Written by admin on January 25, 2010 – 7:05 am

New dimension towards development of novel therapies for chronic sinusitisA protein, vascular endothelial growth factor (VEGF), which is necessary for normal growth of blood vessel, has been found to be responsible for the cell overgrowth in polyps’ development characterizing one of the most severe forms of sinusitis. This finding was revealed by a study by researchers from the John Hopkins.

This type of sinusitis is not subtle in nature, as per Jean Kim, M.D., Ph.D., assistant professor in the Departments of Otolaryngology and Allergy and Clinical Immunology at the Johns Hopkins University School of Medicine, and a researcher at the Johns Hopkins Allergy and Asthma Center at the Johns Hopkins Bayview Medical Center.

From News-Medical.Net:

Kim explains that surgery to remove the polyps is one of the most common treatments for this disease. However, nasal and sinus polyps in these patients almost always regrow. “Once the patient has entered the cycle of growing polyps, it’s very hard to get out,” she says. Another common treatment is oral steroids, but these drugs are fraught with many harmful side effects and also only temporarily treat the disease.
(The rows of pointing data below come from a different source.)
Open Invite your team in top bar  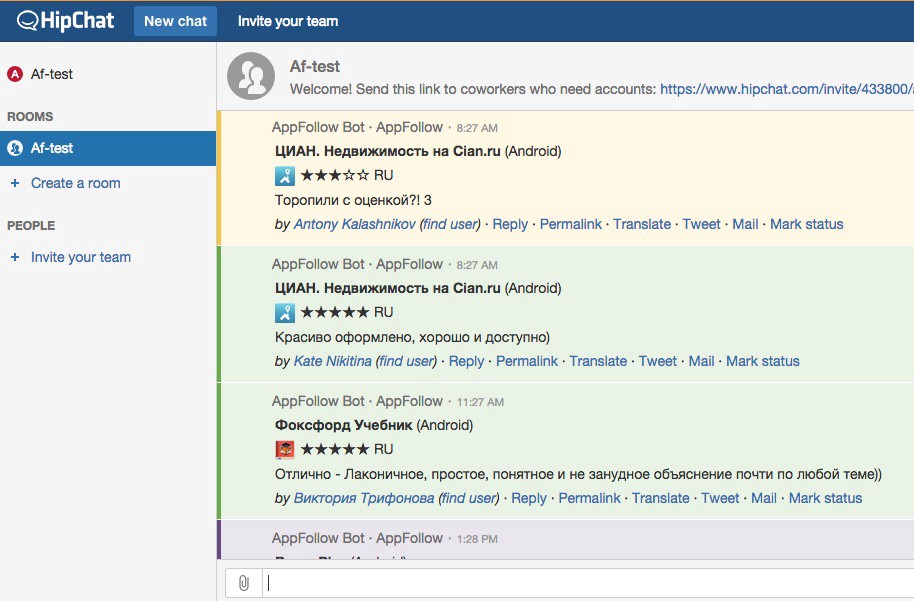coord(288,21)
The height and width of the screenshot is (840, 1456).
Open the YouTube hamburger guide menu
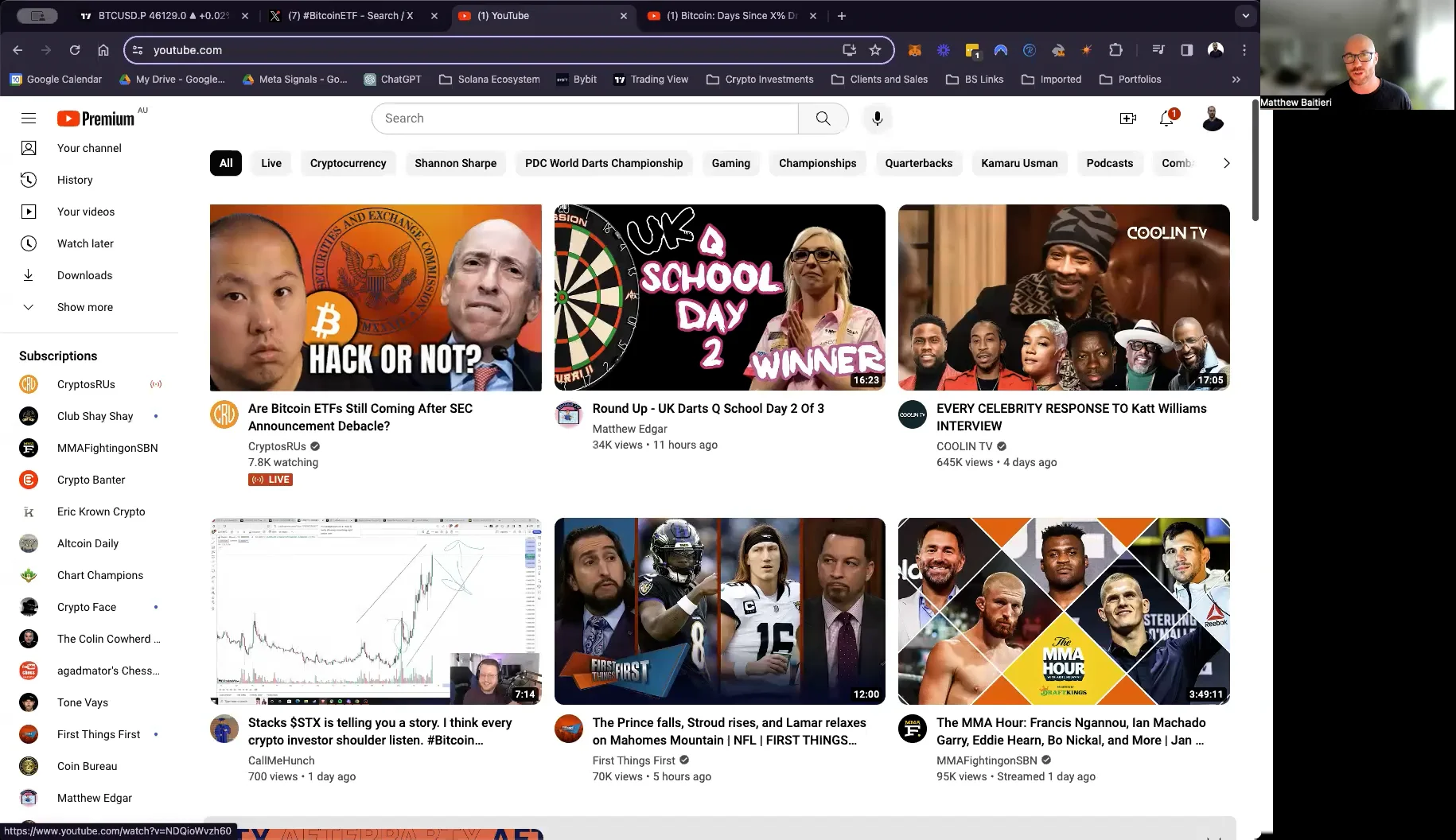tap(29, 119)
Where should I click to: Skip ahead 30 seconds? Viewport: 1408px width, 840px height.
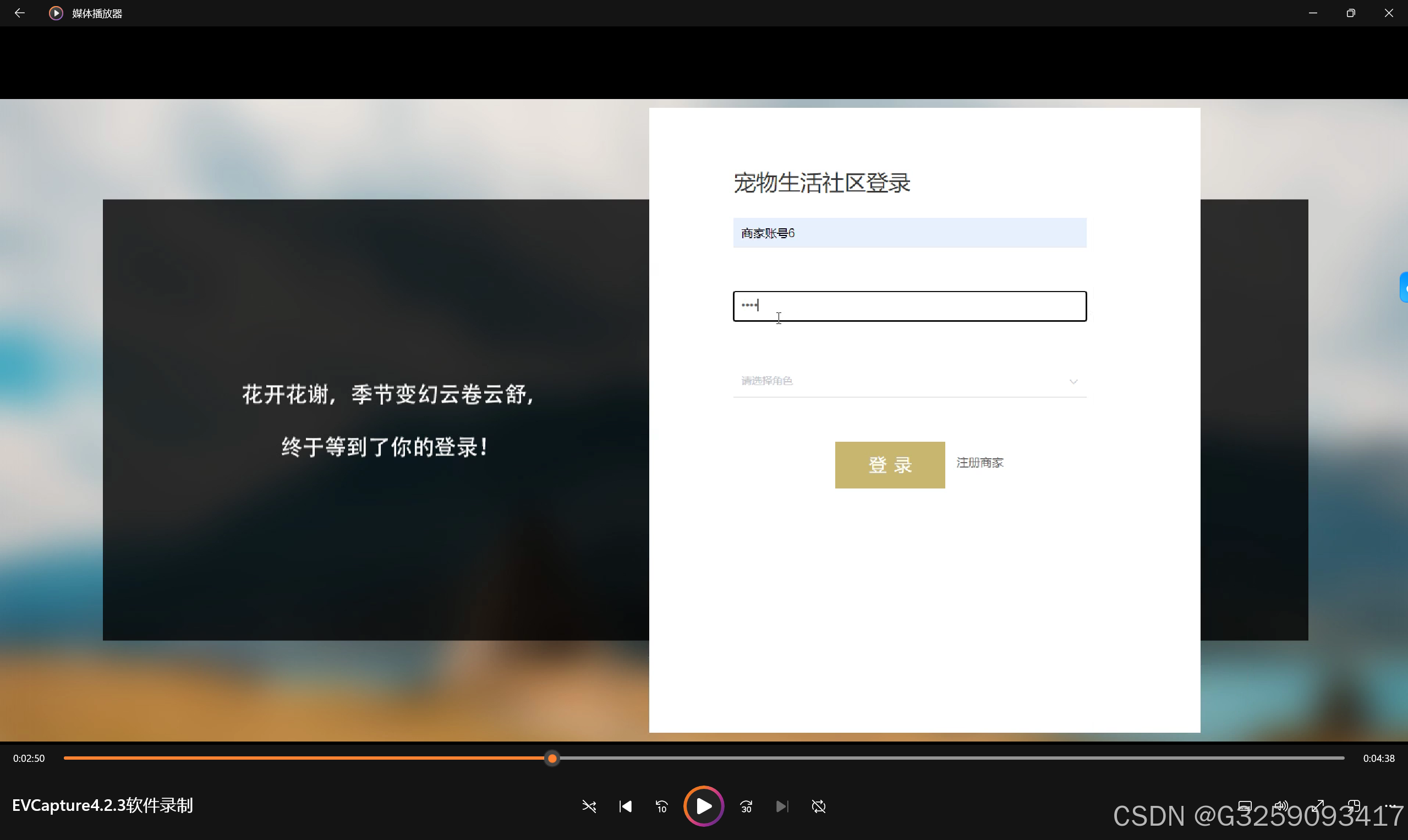pyautogui.click(x=746, y=806)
She and her Johns Hopkins colleagues have long studied sinusitis, often growing sinus cells isolated from patients in petri dishes. After noticing that cells from patients with polyps typically multiplied faster than cells from normal patients, the researchers speculated that cells from polyp patients might be producing extra amounts of some type of growth factor, a protein that encourages cell growth.

To identify which growth factor might be to blame, the researchers had sinusitis patients with and without polyps rinse their sinus passages with a wash solution, then tested the runoff for the presence of various growth factors. They found that solution from patients with polyps contained high amounts of a substance called vascular endothelial growth factor, or VEGF, a protein important for normal blood vessel growth that also seems to play a key role in a variety of diseases, including cancer. The more VEGF they found in a cell culture, the faster those cells grew.

The findings appeared in the American Journal of Respiratory and Critical Care Medicine suggested that there could be development of a future treatment option that will make use of a nasal spray with an anti-VEGF agent in it.